Мысли о том, какой опасности она себя подвергала, хватило, чтобы Харт снова пришел в состояние, близкое к неистовству. Либо Мелина действительно самая мужественная женщина, каких он когда-либо встречал, либо дура, каких мало. Дура, которая считает себя бессмертной! Уж не револьвер ли был тем секретным оружием, на которое она намекала? Без сомнения. Что же еще? Но разве можно рассчитывать незаметно пронести оружие в поселок? Даже если Мелине это удастся, что она собирается с ним делать? Застрелить брата Гэбриэла? Но ведь это будет самое настоящее убийство на почве мести, которое карается по всей строгости закона, хотя в данном случае суд, возможно, найдет смягчающие вину обстоятельства.

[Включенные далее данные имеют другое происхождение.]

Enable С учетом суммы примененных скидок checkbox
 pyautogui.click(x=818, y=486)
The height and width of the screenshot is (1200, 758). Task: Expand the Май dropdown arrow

Да, убийство есть убийство, даже если им удастся представить самые убедительные доказательства вины брата Гэбриэла. Но таких доказательств у них пока не было. Харт вообще сомневался, существуют ли они в природе. Они с Мединой почти не сомневались, что Дейл Гордон убил Джиллиан по приказу брата Гэбриэла, но для присяжных их умозаключения будут лишь умозаключениями, гипотезами, и не больше. Факты же были таковы: брат Гэбриэл никогда не встречался с Гордоном, никогда не разговаривал с ним по телефону. Во всяком случае, об убийстве. Трудно было ожидать, что брат Гэбриэл скажет: да, я позвонил ему и приказал убить Джиллиан Ллойд. А то, что Гордон был приверженцем Церкви Благовещения, ровным счетом ничеге не значило. Мало ли психопатов и сексуальных маньяков считают себя приверженцами тех или иных религий, скажет брат Гэбриэл – и будет абсолютно прав. Даже от того факта, что женщины в клинике оплодотворялись его спермой, он, пожалуй, сумеет отвертеться – стоит только нанять адвокатов получше, и они выдвинут десятки, сотни версий, которые будут вполне правдоподобны. И опровергнуть их будет очень нелегко. Что же касается похищения ребенка Андерсонов, то и здесь ловкий адвокат сумел бы, пожалуй, свалить все на Джема Хеннингса. Джем, дескать, хотел отличиться перед своим духовным наставником и проявил неразумную инициативу. А брат Гэбриэл и знать ничего не знал!